The inevitable and uncomfortable question we must ask ourselves is this: does every refugee need their own crowdfunding campaign in order to warrant our sympathy and, by extension, our help? Abdul, on an individual level, is a fellow human in a tragic situation. When his fate is multiplied by a million, refugees become mere numbers lacking both context and compassion. So dehumanized that heads of state can refer to them as a "swarm". In other words, as far as the public psyche is concerned, "migrants" will continue to be undesirable and unwanted unless they have proved themselves worthy of help through emotive images and reductive narratives.
It is entirely random that Abdul and his family have, literally overnight, been given a shot at a normal life. It left me wondering: what would have happened if this man had been selling pens on a different street, out of sight of the photographer? Odds are he would still be invisible to the world, punished by its politics. What about those without activists to share their story on Twitter? Those who will continue to die in the Mediterranean, in detention centers, in the Channel Tunnel, in trucks and boats and camps?

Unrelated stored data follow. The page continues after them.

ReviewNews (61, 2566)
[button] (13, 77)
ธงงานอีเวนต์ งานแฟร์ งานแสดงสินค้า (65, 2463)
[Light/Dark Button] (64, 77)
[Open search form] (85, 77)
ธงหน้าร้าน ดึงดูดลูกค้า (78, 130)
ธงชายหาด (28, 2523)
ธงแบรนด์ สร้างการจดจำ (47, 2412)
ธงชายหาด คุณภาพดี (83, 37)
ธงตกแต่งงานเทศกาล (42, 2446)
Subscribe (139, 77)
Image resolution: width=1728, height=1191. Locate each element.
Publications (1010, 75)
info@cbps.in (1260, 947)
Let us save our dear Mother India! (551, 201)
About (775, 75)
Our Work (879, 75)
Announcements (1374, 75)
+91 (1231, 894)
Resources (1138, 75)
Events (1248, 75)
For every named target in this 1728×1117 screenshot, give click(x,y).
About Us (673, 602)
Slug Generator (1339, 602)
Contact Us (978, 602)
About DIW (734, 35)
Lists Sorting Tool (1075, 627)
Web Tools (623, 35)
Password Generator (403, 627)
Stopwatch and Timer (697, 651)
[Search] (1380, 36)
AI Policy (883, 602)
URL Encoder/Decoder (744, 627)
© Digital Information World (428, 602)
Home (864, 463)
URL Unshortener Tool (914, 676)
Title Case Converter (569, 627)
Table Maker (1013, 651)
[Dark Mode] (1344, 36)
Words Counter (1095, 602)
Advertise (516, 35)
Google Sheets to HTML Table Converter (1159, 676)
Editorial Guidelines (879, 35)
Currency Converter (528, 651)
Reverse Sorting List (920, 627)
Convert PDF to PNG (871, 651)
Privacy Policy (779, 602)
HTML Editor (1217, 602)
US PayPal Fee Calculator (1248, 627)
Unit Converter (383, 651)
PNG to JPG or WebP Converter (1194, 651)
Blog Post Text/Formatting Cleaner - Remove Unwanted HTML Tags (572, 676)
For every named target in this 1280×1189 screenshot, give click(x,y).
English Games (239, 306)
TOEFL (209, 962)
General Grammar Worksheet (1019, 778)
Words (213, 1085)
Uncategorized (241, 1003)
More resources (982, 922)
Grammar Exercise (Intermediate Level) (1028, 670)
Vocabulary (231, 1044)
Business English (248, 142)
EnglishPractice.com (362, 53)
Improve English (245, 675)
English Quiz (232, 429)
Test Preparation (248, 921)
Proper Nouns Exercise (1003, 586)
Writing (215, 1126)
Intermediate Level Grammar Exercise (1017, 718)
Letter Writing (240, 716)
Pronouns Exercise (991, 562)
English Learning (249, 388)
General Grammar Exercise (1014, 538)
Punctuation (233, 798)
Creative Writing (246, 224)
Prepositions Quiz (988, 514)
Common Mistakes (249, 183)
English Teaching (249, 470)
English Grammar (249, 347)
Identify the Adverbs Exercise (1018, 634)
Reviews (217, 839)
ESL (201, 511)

It should not take a viral image to make us care. It should not take a viral image to make us understand the travesty of the civil war in Syria nor the injustice of the occupation of Palestine. And fundamentally, it should not take a viral image to make us understand the hypocrisy of our generosity: there are a million other Abduls walking the streets from Calais to Beirut and they will constantly be overlooked and neglected so long as we require verification of their hardship. I am glad Abdul and his two children have been helped, but viral images can only go so far. Put simply, until the international system affords the other millions of refugees half the humanity, they will continue to sell biros in the streets.